Boy Scouting

April 6, 2009 - 1,042 views

Joining the Boy Scouts was a big benefit of becoming twelve years of age. It was a thrill to wear a Boy Scout uniform as a Tenderfoot Scout, together with Sandford and Sam, and to be a member of a Patrol and a Troop. Having a subscription to BOY’S LIFE magazine whetted my appetite for reading and stimulated my mind in positive thinking. Mr. Duer was our Scoutmaster and Otho (Tubby) Randolph was Assistant Scoutmaster. They were excellent leaders and made Scouting an adventure for all of us.

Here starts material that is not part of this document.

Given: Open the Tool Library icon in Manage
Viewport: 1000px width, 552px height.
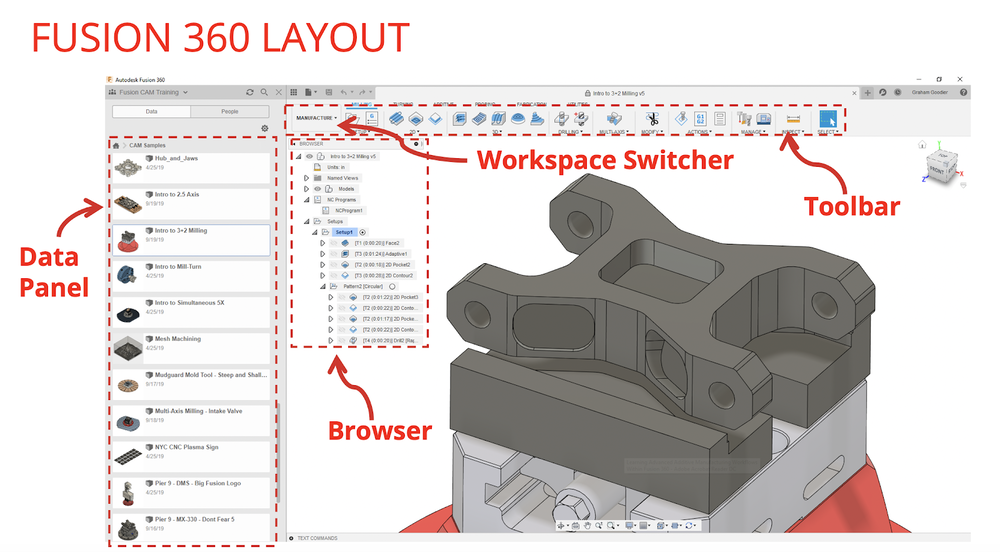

As an engineer for the Cabot Gas Company, Mr. Duer gave the Scouts in our Troop and opportunity to earn some money. A furnace at the gas plant had been torn down and we could earn two cents a brick by cleaning and stacking them. A hand axe was the best tool for knocking off the mortar. I worked with enthusiasm the first day of the project but, alas, woke up the next morning with the mumps. My check from the Cabot Gas Company for more than two dollars was a thrill to receive.

Once, inspired as scouts, Sam Swiger and I hiked to a hillside at the head of Buckeye. Carrying our bedrolls and a box of ginger cookies from Swiger’s store, we planned to sleep overnight under an overhanging rock. The adventure was ill fated. Sleep was impossible on the rough ground and when it began to rain we dragged our bedrolls with us to the foot of the hill and across the road to Sam’s grandparents home. When Grandma Swiger came to the door in her night gown and saw us she exclaimed, “What are you boys doing? Running away from home?”

A short camping trip our Troop took to the swimming hole at the east end of Four Mile tunnel is memorable. To reach the campsite we walked through the dark tunnel carrying our equipment and gear. I panicked in the tunnel and stumbled and ran to the end in great fear. When we set up the camp one bedroll was missing–the one I had started through the tunnel with. The bedroll was retrieved from the ditch in the tunnel causing me deep embarrassment. The bedroll was a mess, as you would suspect. From that camp I remember that a Scout named Langfitt brought some limburger cheese. The smell was horrendous so another Scout snatched the cheese and threw it away. Skinny dipping in the tiny swimming hole was the highlight of that camp.

I joined several members of our Troop for a week at the Boy Scout Council camp on the Monongahela River near Clarksburg. The camp director was Chief Heymeyer, Council Executive. I still see the Chief in my mind’s eye, floating high in the water of the river with his hands crossed over his stomach during our swim period. Military drilling was part of the camp program. One or more Scouts fainted in the hot sun during the drills. Each Scout brought his own food for the week. The standard diet was canned beans and salmon. Today’s Scouting officials would call that camp a disaster.

Though I only achieved the second class rank during my early Scouting experience, memories of those days are happy and rewarding. In my mature years, Scouting has been a major avenue of service for me. I am especially proud to have received Scouting’s Silver Beaver award.

Pastor George B. Shaw instructed and baptized Sandford, Sam and me in the Salem Seventh Day Baptist Church. Sandford and I took a wonderful hike up Patterson Fork with Pastor Shaw. As we sat quietly in a wood he alerted us to the singing of a Wood Thrush. We were blessed with so great a spiritual leader.

College professor H. 0. Burdick taught us a lasting lesson in discipline and self control as our Sabbath School teacher. Our class met in the furnace room of the church with a window to the outside that was often open. One Sabbath the window dropped on H. O’s hand. Obviously in pain, he grasped his hand and slowly counted to ten. The impression this left on that Sabbath School class of boys was probably as important as the formal material he gave US.